Kneeling naked in the sand, mouth open in ecstasy or pain. Nora couldn’t tell which.
Asher was there too.
But not her Asher. This one was younger. Softer. His hair was shorter. His eyes were wide with something like fear.
Then her chest opened.
Literally.
It cracked down the center, not blood, but light unfolding from the inside out. She disintegrated into dust and wind and memory.
Asher screamed and changed.
Transformed.
His skin split, revealing veins of amber and stone. His spine rippled into knots of muscle and root. His mouth stretched in agony. His eyes turned molten.
And when he stood again, he was the Guardian.
Bound. Alone.
Nora sobbed as the vision shattered.
The sound never reached her throat.
She was back on the ground. Flat. Writhing. Glowing too hard to hold herself together.
A new pulse slammed through her core, low and ancient.
The desert was not killing her.
It was trying to finish what she’d started.
Her transformation had begun. But without him, without the balance, it was warping her.
A fresh crack split the earth beside her, this one wide enough to see the shadows swirling below. Her body pitched toward it. The sand sloped under her spine, cradling her like an altar.

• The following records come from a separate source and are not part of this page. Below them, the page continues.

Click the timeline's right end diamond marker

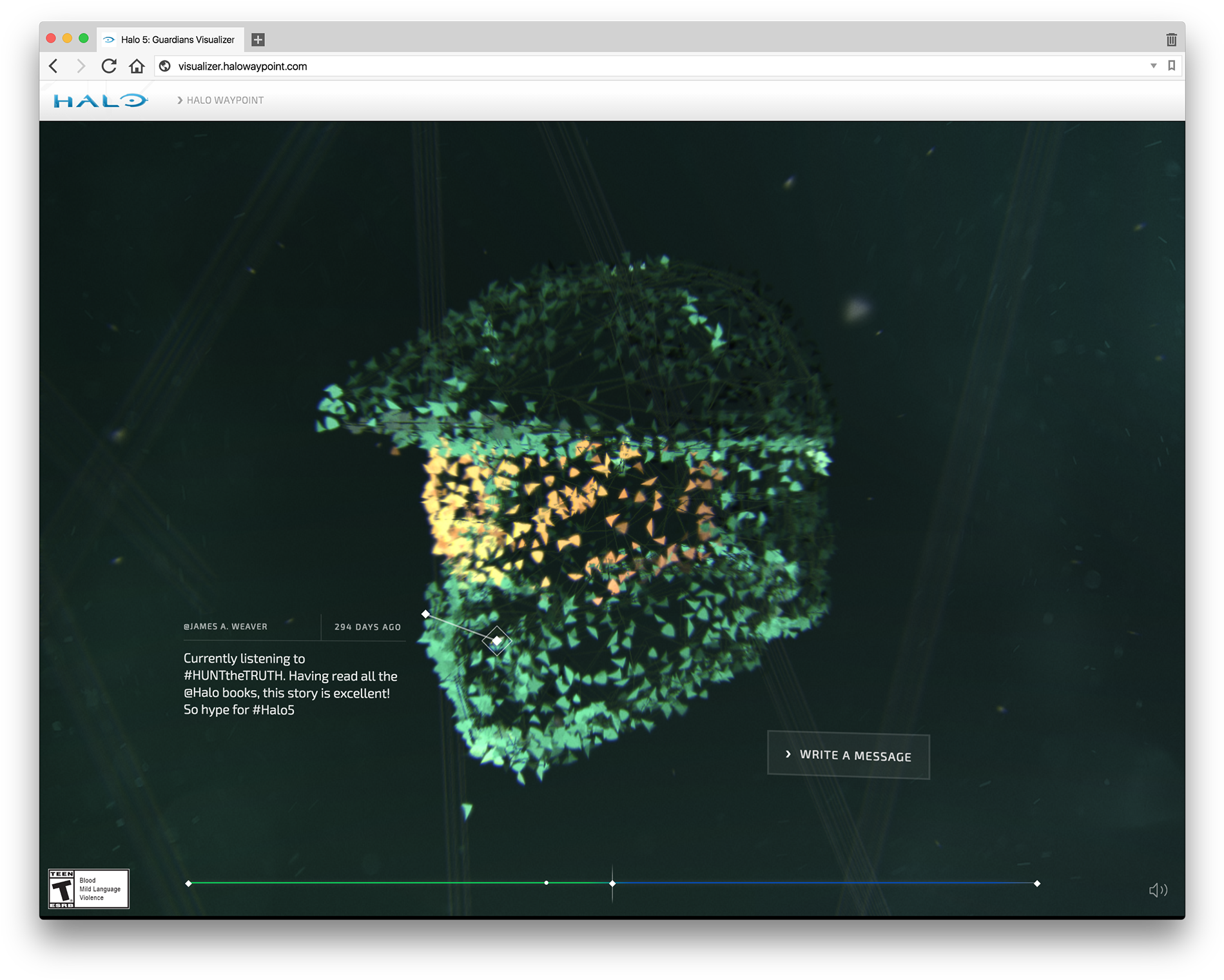pos(1037,883)
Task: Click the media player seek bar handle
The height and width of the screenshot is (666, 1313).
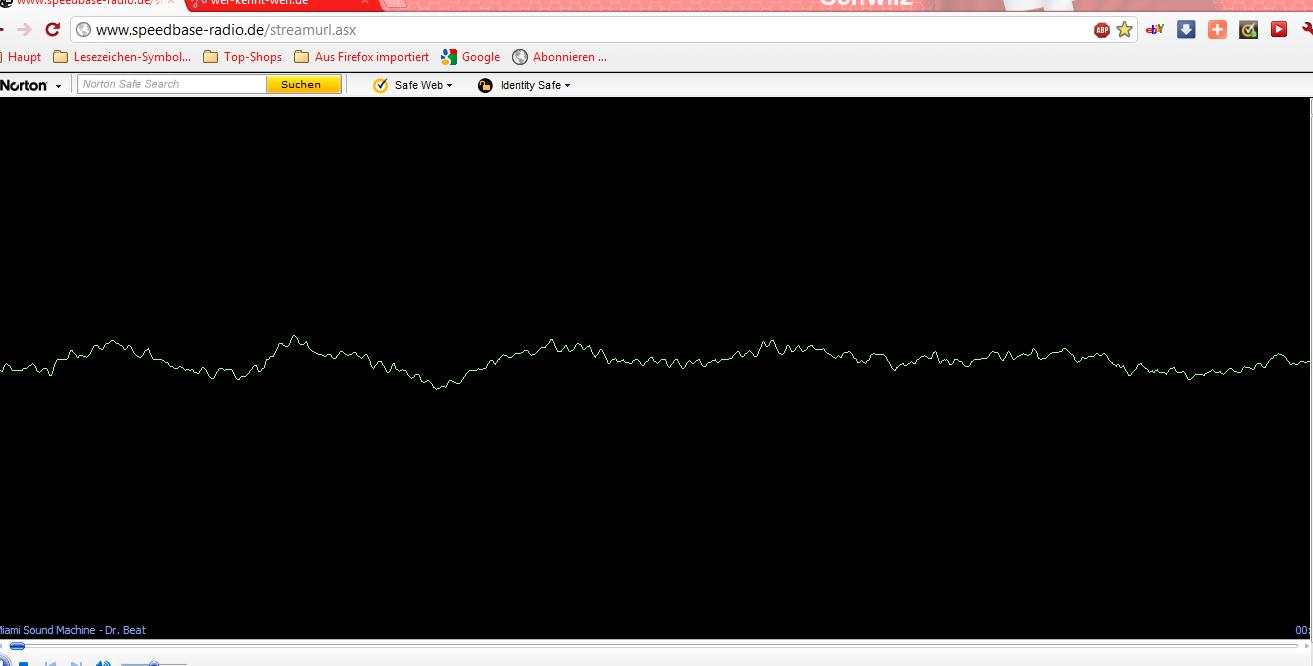Action: 17,646
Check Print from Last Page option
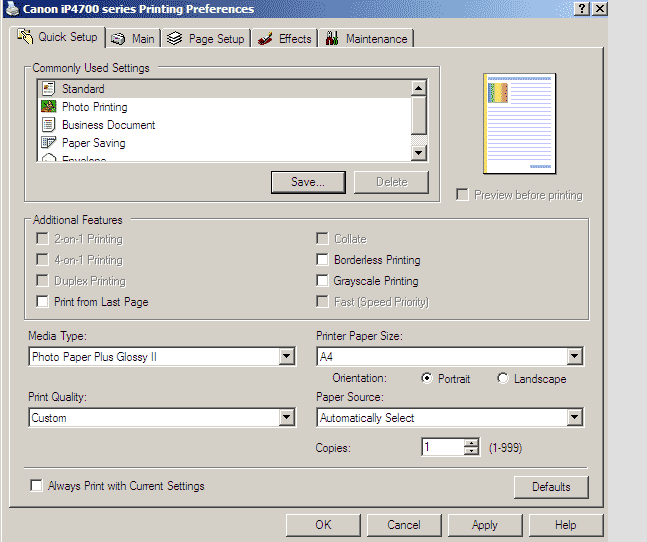 [x=42, y=302]
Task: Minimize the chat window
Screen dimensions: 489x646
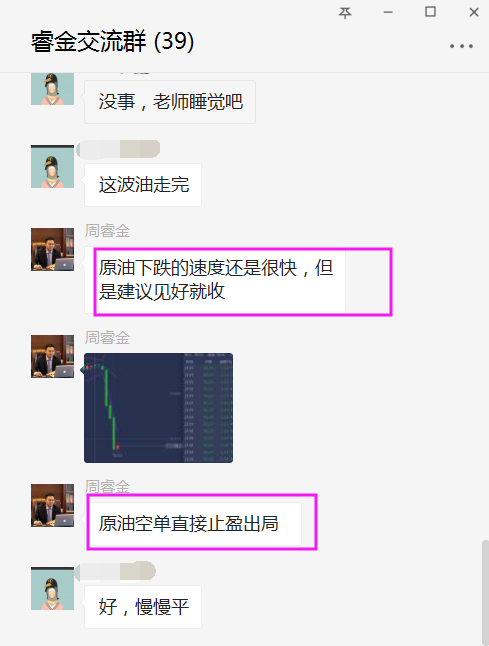Action: click(388, 12)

The ground was offering her.
The wind hissed against her ear:
You are not enough.
Her thighs clamped together against the pull. Her hips bucked. Her arms spasmed. Her bones hurt, not from pain, but from becoming.
She felt her teeth change shape.
Her jaw stretch.
Her breath come in bursts like howling.
Her heart pounded so hard she thought it would burst. Not from panic.
From wanting.
The desert had awakened something inside her and was feeding it.